The Vogue Arabia April cover | Vogue Arabia/Instagram

The Vogue Arabia April cover | Vogue Arabia/Instagram

Vogue Arabia decided to make history this month by featuring three Black hijabis on their cover. What does it mean to see people who look like you on TV, on social media, on magazine covers? What would it feel like to see them accepted, normalised, celebrated even; not demonised — for once? For a lot of Muslims, this isn’t even a remotely familiar experience. One can only imagine how much worse it is for those who have grown up Black and hijabi.

The April issue of the Vogue magazine features models Halima Aden, Ikram Abdi Omar, and Amina Adan and focusses on “shattering stereotypes”. While this isn’t the first time a model donning a hijab has been featured on the cover of the magazine, this particular cover is being applauded for acing the messaging as well as for having a group of women on its cover. “To think that just three years ago there was not a single Hijabi model and now fast-forward to the first Vogue Hijabi group cover,” wrote Halima Aden who has graced the magazine’s cover for the second time.

Two years ago, American supermodel Gigi Hadid faced tremendous backlash for wearing a hijab in her photoshoot featuring on the cover of Vogue Arabia. Hadid extolled her “half-Palestinian” roots while promoting that cover, but readers didn’t buy it. Appropriating an attire that often not only invites violent Islamophobia, but is also deemed ‘oppressive’ when worn by practicing Muslims — and then celebrated as ‘art’ when used as a costume — is extremely hypocritical and hollow.

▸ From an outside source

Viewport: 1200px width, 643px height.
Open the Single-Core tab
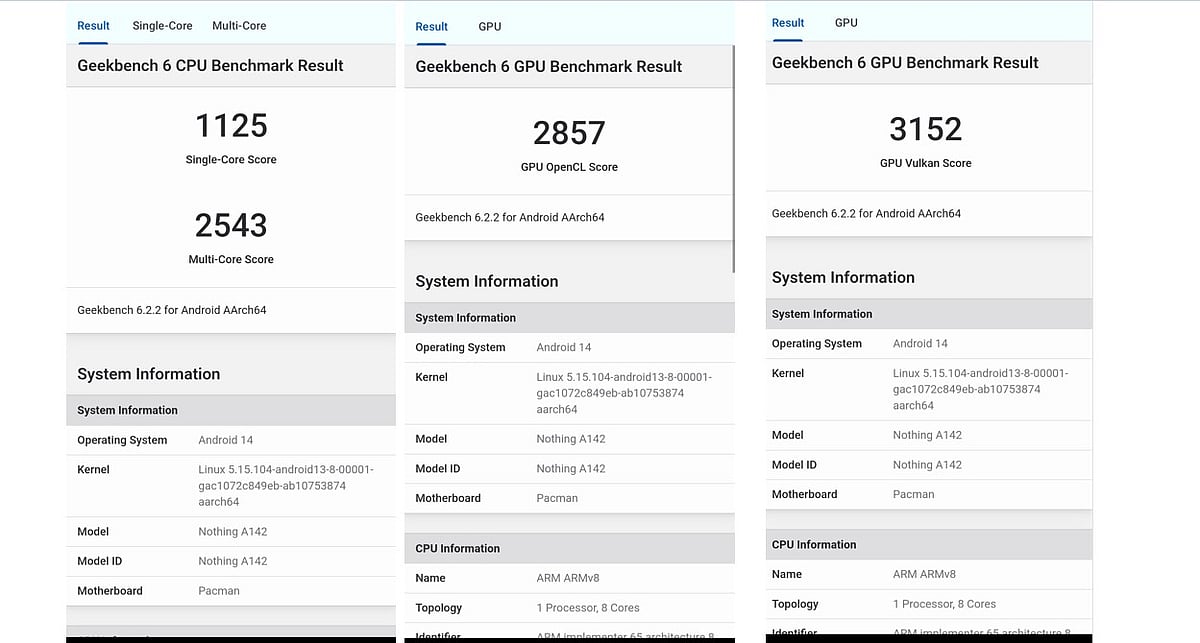pos(162,26)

Also read: My dress trolled because I’m a woman, says Shehla Rashid after Twitter slams hijab look


It is symptomatic of the mentality that refuses to see hijabi Muslims as anything but that. So, it doesn’t matter if you are elected to the US Congress, it doesn’t matter if you become a bronze-winning Olympic fencer, and it most definitely doesn’t matter if you get killed for your identity. The problem will still be you: your clothing, your lack of agency, your conditioning. The manner in which the hijab and hijabis are often made into spectacles makes one thing abundantly clear — everyone loves a young (hijabi) woman who can be rescued, everyone loves a project.

Interestingly, social media deep dives into a collective discussion on hijab almost once every month, because what better intellectual stimulant than analysing clothing you don’t know anything about, instead of the ones you wear everyday that will somehow never be a result of ‘conditioning’, always choice.

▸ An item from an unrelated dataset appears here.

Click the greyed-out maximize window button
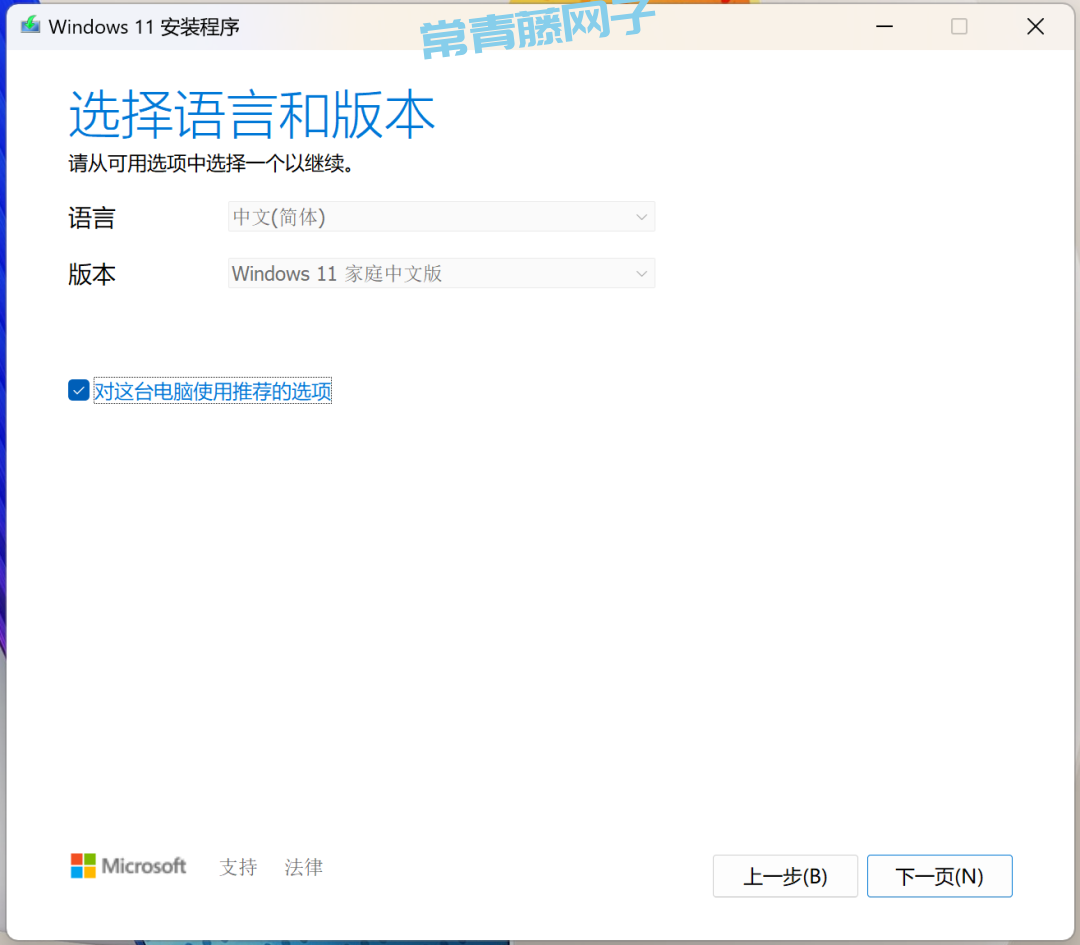Viewport: 1080px width, 945px height. tap(959, 27)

Something tells me it’s that time of the month again.

Choice and the lack thereof

Less than half a month ago, New Zealand witnessed deadly terrorist attacks on a mosque in Christchurch during the Friday prayers, killing at least 50. In what was a remarkable act of courage, solidarity and most importantly, leadership– the country’s Prime Minister Jacinda Ardern decided to don a hijab and say, “We are one. They are us.”

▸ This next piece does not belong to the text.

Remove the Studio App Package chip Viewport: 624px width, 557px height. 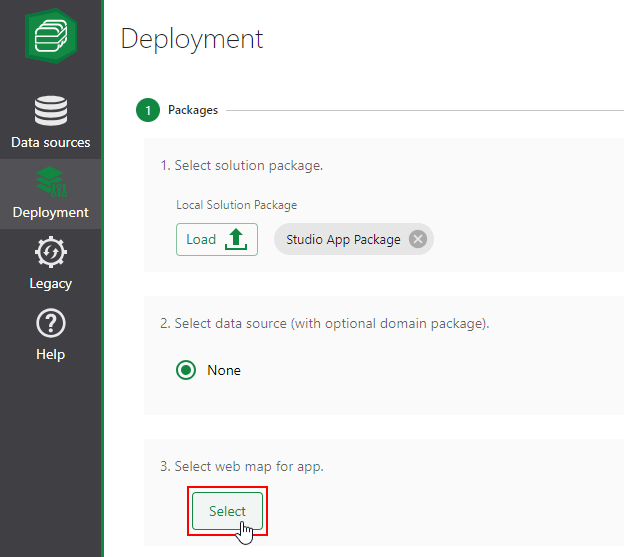tap(418, 239)
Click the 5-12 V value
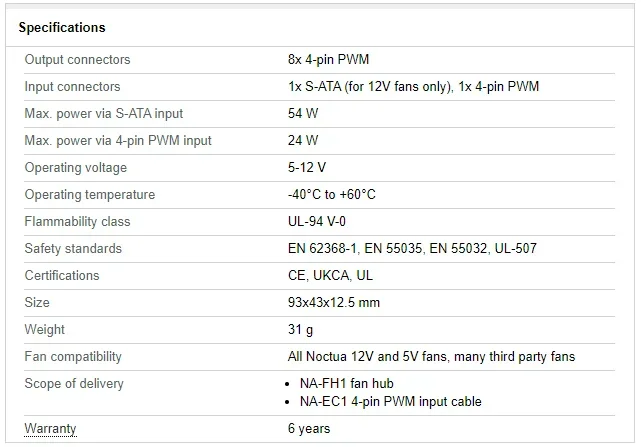Screen dimensions: 641x447 pos(307,168)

This was followed by many in New Zealand, including TV anchors donning the hijab to make a point. A point that many seemed to have missed. 

“How could she do this when women in Iran and Saudi Arabia are forced to cover up?” some wondered in angst. Precisely because the values that New Zealand stands for would not allow for women to be singled out either for wearing something or for not wearing something. 

The hijab isn’t purely co-incidental to Islamophobic attacks — it is often what drives them. To casually ignore that driver, even when a white supremacist leaves no space for doubt by meticulously writing a manifesto before the attack, is nothing short of naïveté. 

Interestingly, though, this conversation on ‘conditioning’ takes the centre-stage only and only when the subject being discussed is a hijabi woman. Never so much when magazine cover after magazine cover objectifies women in clothing and via poses meant to reduce them to less-human and more-object.


Also read: Hijab not simply about religion, Muslim women wear it for several reasons


The best kind of questioning, the truly rebellious kind, however, wouldn’t even be that. It would be the kind that requires us to look inwards: Why am I wearing a saree? A saree meant for the very purpose of covering me in all of six yards. The kind of questioning that will not cause us to quickly defend certain manifestations of a religion as nothing but ‘culture’, but will make us realise that often culture is a derivative of religion.

Why am I wearing make-up everyday without fail — something that entails me transforming something as basic as my face? What is this patriarchy that won’t let me step out with my face without plastering it with cosmetics? 

But such questioning would require us to let go of our patronising behaviour and paternalism, it would require a kind of self-reflexivity that goes beyond looking at anything ‘other’ with scorn. 

“Patriarchy is back in ‘Vogue’,” a tweet read in reference to the Vogue Arabia cover.

Hate to break it to you, but patriarchy never stopped being in vogue. Introspective ability and self-awareness did, perhaps.